Landkreis Land schüttet Füllhorn über dem Kreis aus

Für die Sanierung und Erweiterung der Sporthalle erhält die Stadt Gaildorf aus dem Ausgleichstock einen Zuschuss in Höhe von 680000 Euro. Foto: Klaus Rieder
Für die Sanierung und Erweiterung der Sporthalle erhält die Stadt Gaildorf aus dem Ausgleichstock einen Zuschuss in Höhe von 680000 Euro. Foto: Klaus Rieder
SWP 30.07.2013
Finanzschwache Gemeinden und Städte im Regierungsbezirk Stuttgart erhalten rund 27,5 Millionen Euro vom Land. Auch Kommunen im Landkreis Schwäbisch Hall haben Grund zur Freude.

Die Gemeinde Bühlerzell bekommt vom Regierungspräsidium gleich zweimal Geld. Für den Neubau einer Kindertageseinrichtung und eines Mehrzweckbereichs an der Grundschule Bühlerzell erhält sie 850000 Euro und für die Beschaffung eines Feuerwehrfahrzeugs 90000 Euro.
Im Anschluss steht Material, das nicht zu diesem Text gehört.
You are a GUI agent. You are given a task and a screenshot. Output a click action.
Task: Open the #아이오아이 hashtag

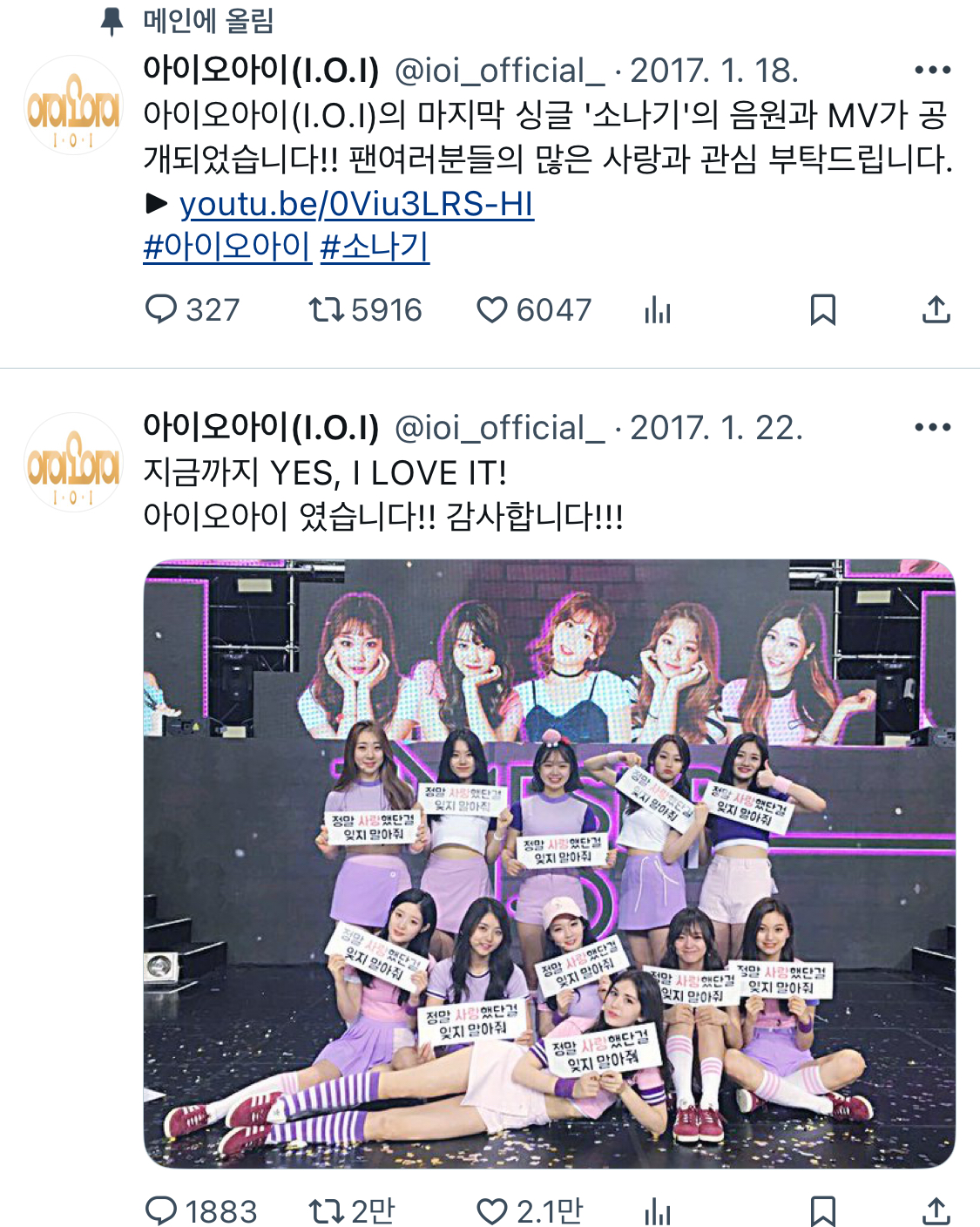coord(227,247)
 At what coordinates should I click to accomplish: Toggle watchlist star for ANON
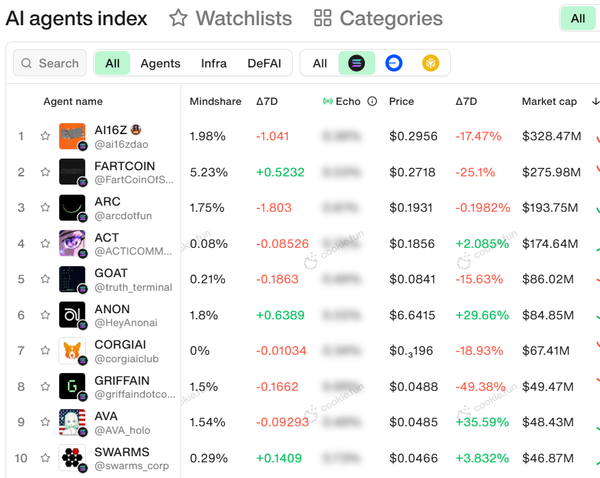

Die Stadt Gaildorf erhält vom Regierungspräsidium einen Zuschuss von 680000 Euro für die Sanierung des Altbaus der Sporthalle mit Anbau eines Gymnastikraums. Die Stadt Schrozberg bekommt für die Unterfangung der Außenwand des Schlosses 240000 Euro. Außerdem kann die Stadt Schrozberg mit einem Zuschuss von 140000 Euro die Sanierung der Ortsdurchfahrt Funkstatt auf den Weg bringen. Nur einige Beispiele, wie das Land den Kommunen im Kreis finanziell unter die Arme greift

Insgesamt hat das Regierungspräsidium Stuttgart 27,5 Millionen Euro an finanzschwache Kommunen verteilt. Mit dem Geld würden in den Städten und Gemeinden Investitionen von 112 Millionen Euro angeschoben, wie Regierungspräsident Johannes Schmalzl mitteilt. "Ohne die finanzielle Unterstützung könnten viele finanziell weniger gut gestellte Kommunen wichtige Infrastrukturprojekte oftmals nicht mehr realisieren", so Schmalzl. Etwa ein Drittel der Zuschüsse fließen in Kinderbetreuungseinrichtungen. Daneben bewilligte das Präsidium Zuschüsse für den Schulhausbau (22 Prozent), den Straßen- und Brückenbau (17 Prozent) und den Sportstättenbau (zwölf Prozent).

Der Verteilungsausschuss, der die Gelder bewilligt, besteht aus zwei Vertretern des Regierungspräsidiums sowie drei Vertretern der Städte, Gemeinden und Landkreise. Er will laut eigener Aussage Standortnachteile der ländlichen Region gegenüber Ballungsräumen verringern helfen. Wie in den vergangenen Jahren reichten die Fördermittel auch in diesem Jahr nicht aus, um alle Erwartungen der Kommunen erfüllen zu können.